Hi, I was diagnosed 2021 after some falls etc. I have not had any treatment since my mri at that time. I recently emailed my consultant's secretary, to be told I am being referred to ENT! Can anyone please advise why this may be?
I had ENT surgery for my Meningioma as it was pressing n my optic nerve and skull base surgery can be performed by an ENT surgeon as a keyhole procedure
Thank you Mac. I have my 2nd MRI at end of the month. I've had headaches this weekend, but hopefully it's just the heat!! Our cats are being a pain and not getting along so causes some issues. Hey ho. Jd
I have recently had radiotherapy for 6 weeks for my meningioma behind my right eye. I’m still struggling with vision symptoms and migraines and haven’t found the right medication to help manage them.
How are you after your surgery? Do you have any symptoms?
I have a meningioma behind my right eye which can’t be operated on and recently had 6 weeks of radiotherapy. I’m struggling with vision problems and migraines. I’m on medication to try help manage these but it doesn’t seem to be helping.

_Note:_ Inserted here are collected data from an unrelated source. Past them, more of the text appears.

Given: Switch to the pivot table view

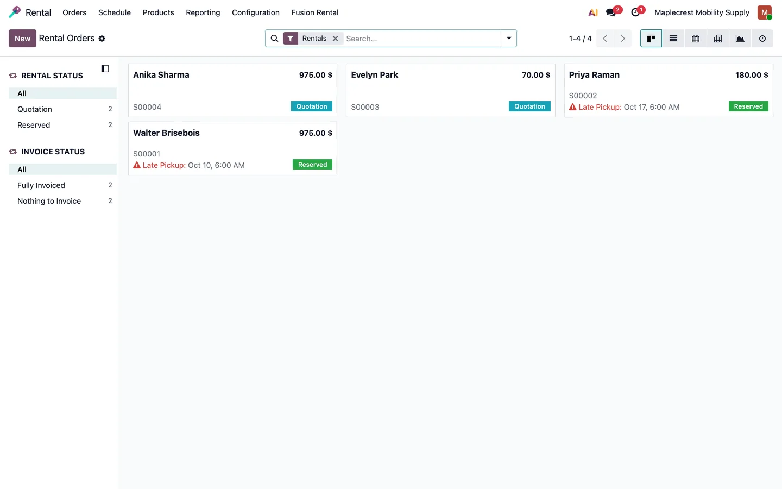Looking at the screenshot, I should click(x=718, y=39).
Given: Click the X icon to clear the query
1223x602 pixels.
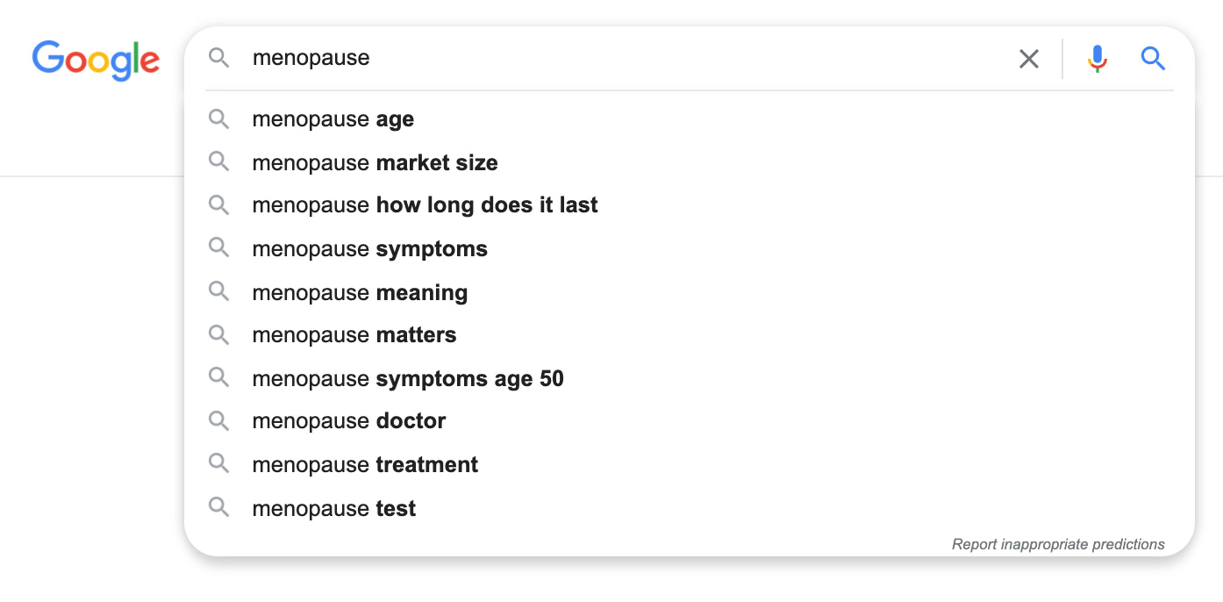Looking at the screenshot, I should click(1028, 58).
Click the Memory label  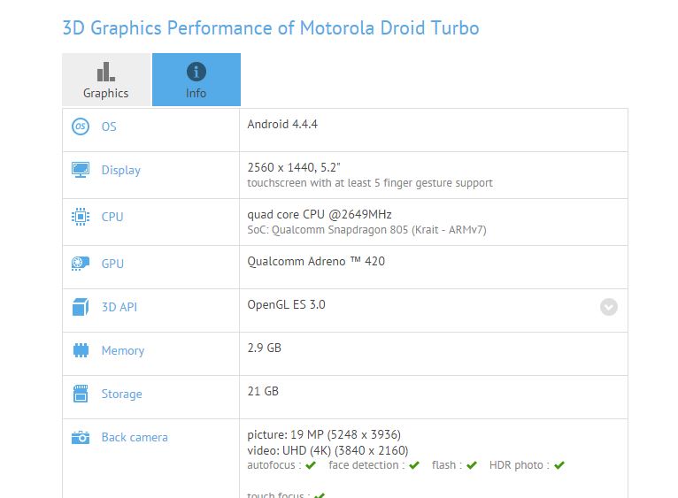(x=123, y=350)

Unfortunately, when they performed the surgery it turned out that the tumour had already affected the optic nerve canal vey extensively, resulting in complete vision loss in the affected eye when the surgery was performed. I hadn't been able to have radiotherapy, so this was the only treatment I'd had. I would have lost that vision if they hadn't operated too, so no regrets... but they did think it would help and it has helped others so hopefully if you have the same procedure (especially as you had the radiotherapy to slow the growth already?) it would be a better outcome! I'll be having radiotherapy (after debulking surgery) if it looks like the tumour is beginning to get any closer to my optic chiasm (where the two optic nerves meet, and so potentially threatening my good eye) and hoping that would keep it safe!
I hope you are able to get some help for your symptoms and some good advice from your neurosurgeon. Best of luck with it!